Preoccupation with weight can become disorder
Preoccupation with weight can become disorder
A study of more than 600 patients (both male and female) from the University of Essen in Germany showed these results:
• Of Type 1 patients, 16.7% had been anorexic at some point in their lives, 25% had been binge eaters, 30.6% had been bulimic, and 27.8% had other eating disorders.
• Of Type 2 patients, 59.4% reported binge eating and 100% of obese patients reported binge eating, 18.8% had a history of bulimia, and 21.9% had a history of another eating disorder.
The vast majority (89.3%) reported their eating disorders began between the ages of 15 and 35. And, for those who suffered from eating disorders, 80% had developed microvascular complications within four years.
"This preoccupation with slenderness has led to seriously unhealthy strategies, including underdosing on insulin to promote weight loss," says Marsha Marcus, PhD, associate professor of psychiatry at the University of Pittsburgh. Since intensive control in Type 1 diabetics frequently results in weight gain, Marcus says young women are particularly vulnerable to insulin underdosing.

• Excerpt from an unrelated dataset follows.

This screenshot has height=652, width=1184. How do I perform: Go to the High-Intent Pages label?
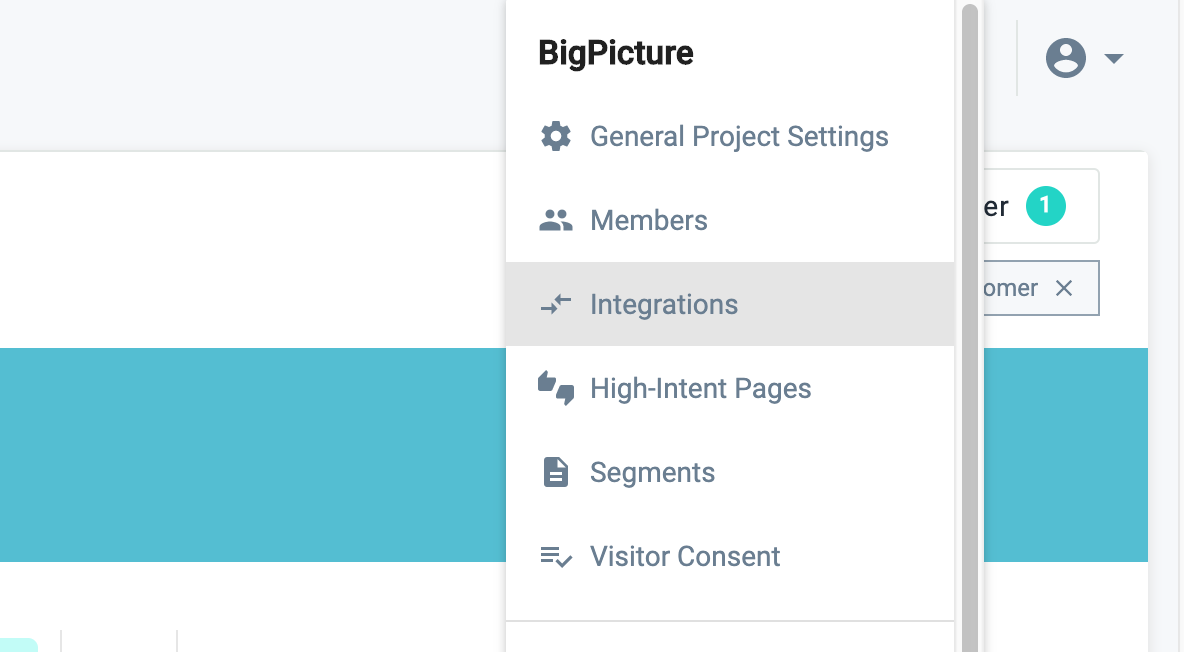click(700, 388)
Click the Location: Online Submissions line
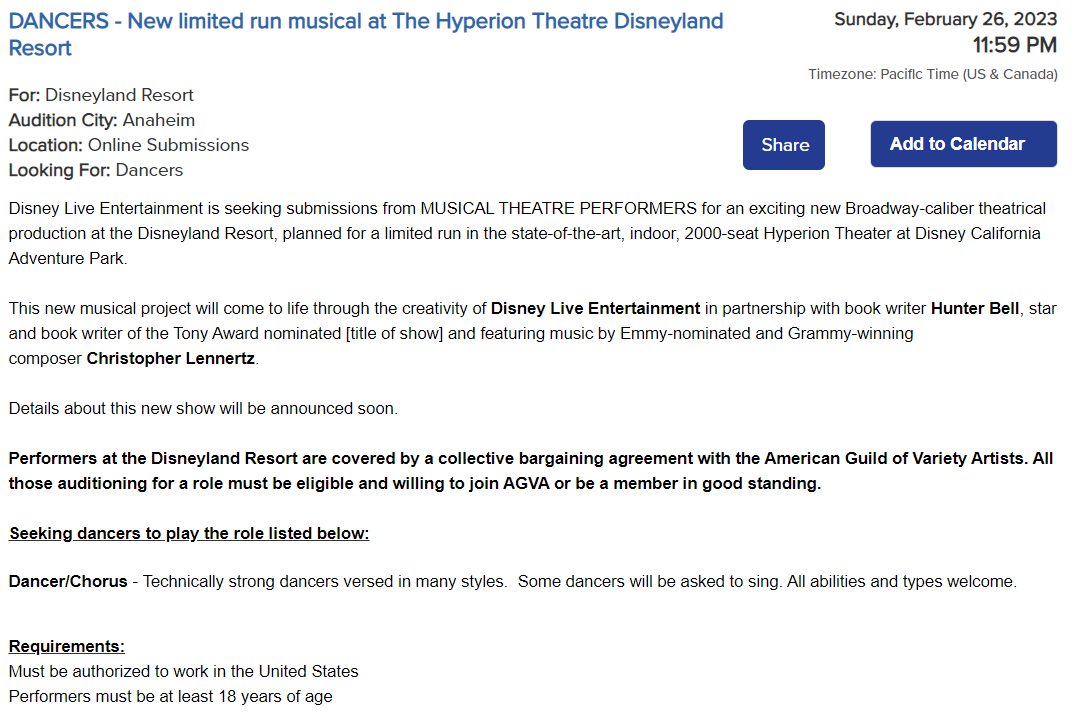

One British study showed 30% of young women admitted underdosing insulin. Some withheld it for as much as two weeks to lose weight.
Researchers at the University of Toronto found that disturbed eating patterns almost inevitably led to poor metabolic control and early onset of microvascular complication, most notably, diabetic retinopathy.

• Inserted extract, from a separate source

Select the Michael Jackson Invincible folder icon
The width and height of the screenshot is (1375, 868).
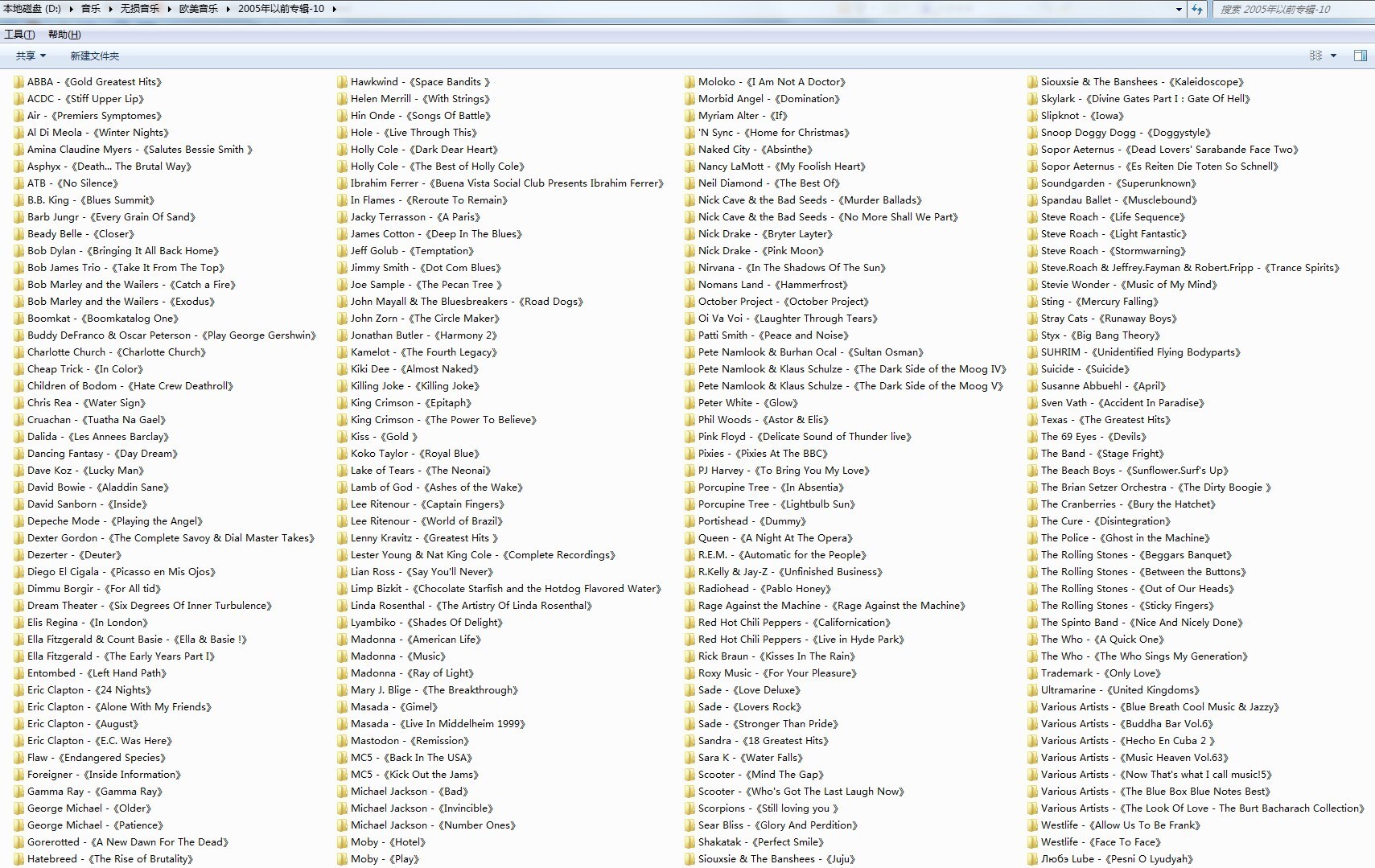(342, 808)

Jennifer M. Jones, PhD, a research associate at Toronto’s Princess Margaret Hospital, says it is disturbingly common for young women to get themselves into metabolic trouble precisely because of the strict regimen required to manage Type 1 diabetes in adolescence. "They always have to think of calories, restrictive timing, and amounts and kinds of foods. When they get out of the regimen, it leads to overeating and then a binge-purge cycle evident of low self-esteem," Jones says.
Jones and fellow University of Toronto researchers called for a concerted research effort to understand the association between diabetes and eating disturbances.

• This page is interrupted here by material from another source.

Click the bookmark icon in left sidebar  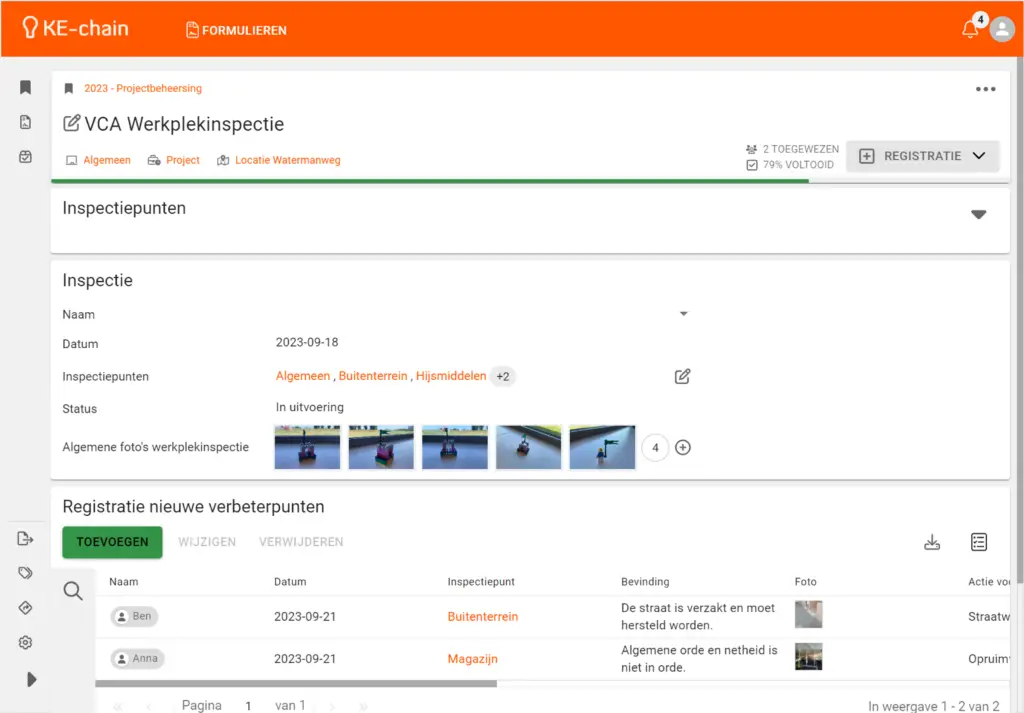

She recommends clinicians take these steps:
• Be aware that eating disorders exist. They are common in teenage girls with diabetes.
• Look for a preoccupation with body weight or shape.
• Look for girls who ask about changing their diets to lose weight.
• Look for girls whose weights fluctuate.
• Look for unexplained poor metabolic control.
• Consider general noncompliance as a warning sign, and ask directly if you suspect your patients are omitting insulin.
• Refer your patient to a psychiatrist or psychologist if you think an eating disorder might exist.
"It’s really tough for these kids," Marcus says. "The psychology of teens is they don’t want to be different. Diabetes makes them different, and that’s really a bear for them." If you suspect an eating disorder, it’s not enough simply counsel them, she says. "Get someone who’s really got the expertise to help them."